A senior official at Hong Kong’s Mandatory Provident Fund Authority has dismissed the possibility of allowing scheme members access to direct investments such as equities and bonds via self-directed accounts in the near future.

Asked the question at the Global Retirement Savings Conference in Hong Kong last week, Darren McShane, executive director for regulation and policy at the MPF Authority, said: “No chance.”

After State Street Global Advisors received regulatory approval to allow MPF scheme providers access to its gold exchange-traded fund earlier this year, some market participants said the next logical step for Hong Kong’s defined contribution plan would be direct access to a variety of asset classes via a self-managed account. This is an option available from some pensions.

Since the MPF allows providers access to the SsgA's SPDR Gold Shares ETF, some argue that direct gold purchases – with banks acting as custodians – should be made possible, with direct investment into equities, bonds and high-interest savings accounts via a self-managed account not far off.

But McShane told attendees that this is not on the cards for the HK$455 billion ($58.7 billion) fund.

“We use funds for very good reasons,” McShane said, speaking at the conference. “They do provide efficiencies, [market] access and management that you don’t get through individual investment assets.”

The MPF monthly contribution is capped at HK$2,500 ($322), which significantly limits the equity universe an individual can buy, as equities are traded in varying blocks sizes. There are also brokerage fees to consider, which are not cheap, McShane adds.

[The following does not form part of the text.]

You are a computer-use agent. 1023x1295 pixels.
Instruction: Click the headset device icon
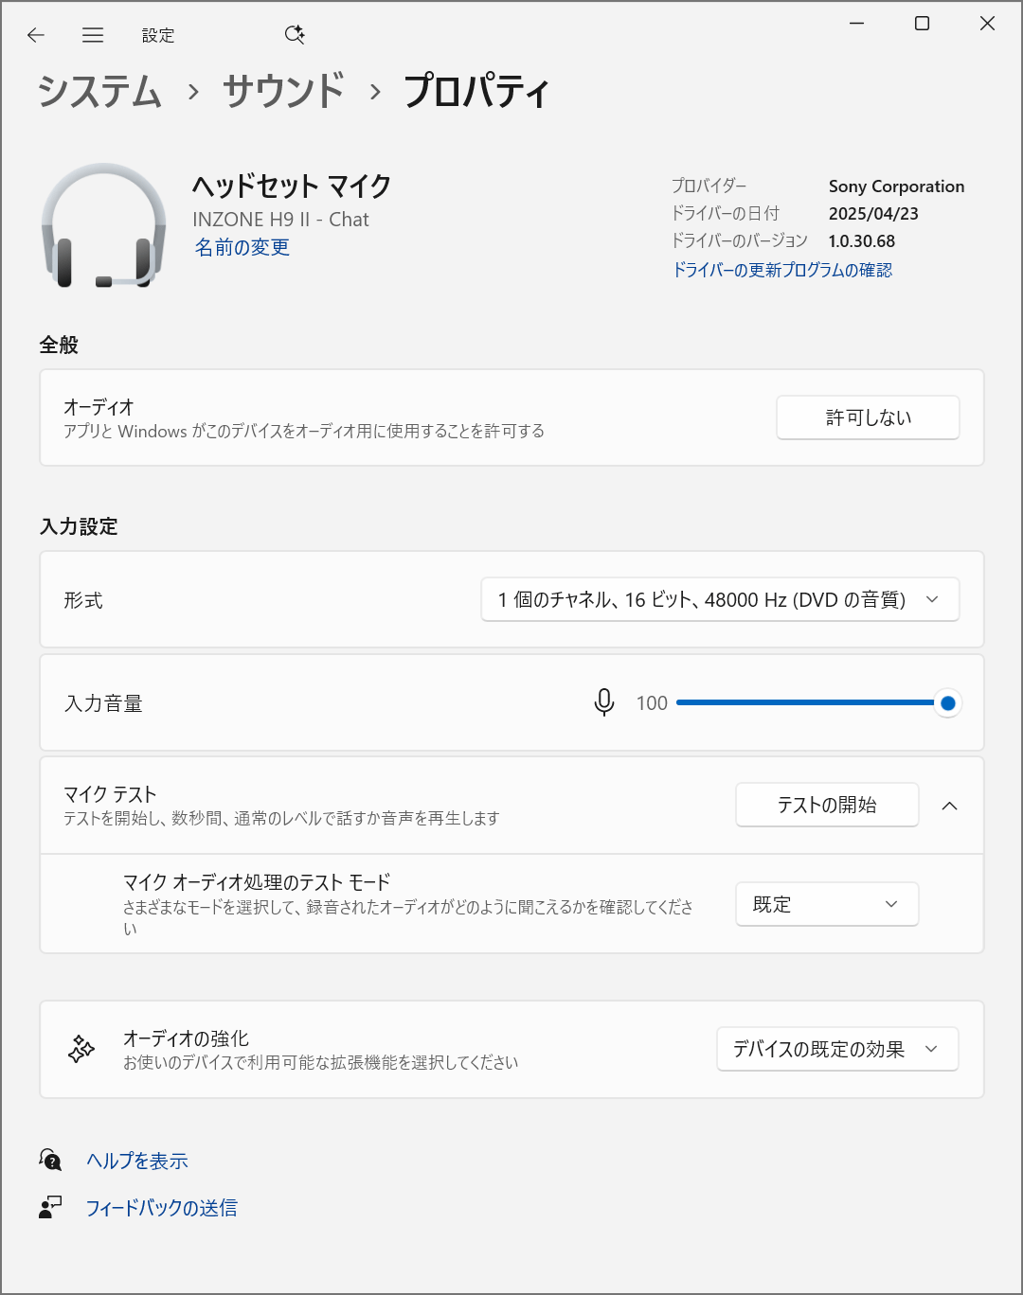click(x=103, y=225)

“If you go to the market, given the lot sizes in Hong Kong, you’re going to be paying brokers of up to 8% per month,” he notes. “That makes our overall annual fee of 1.7% look pretty good.”

Direct investment into ETFs would also prove difficult as the average MPF contribution of around HK$1,500 per month, only allowing members to invest in 1/15 of an average ETF board lot. As contributors would only be able to purchase small lots, they would in turn incur higher fees charged with every monthly purchase, he adds.

On investing direct in ETFs: “You can’t do it. You'd have to save up the whole year and you still wouldn’t get one lot, so you have to pool it,” McShane tells AsianInvestor on the sidelines. “What is a pool structure? It’s called a fund.”

Then there are regulatory issues that go hand-in-hand with a self-directed scheme, such as withdrawal restrictions and currency hedge.

There are also necessary custodian arrangements that need to be set up as well as implementing the right technology, all of which comes at an expense.

Although there are self-managed pension funds available in markets such as Australia, McShane says that as the MPF's focus is on efficiency and trying to lower costs, “for the time being, we are stuck on the funds structure”.

He adds: “I can’t see that we can get there [on allowing self-directed accounts] soon. It’s not in the agenda at the moment. In the future it is possible, as is the sense that anything is possible.”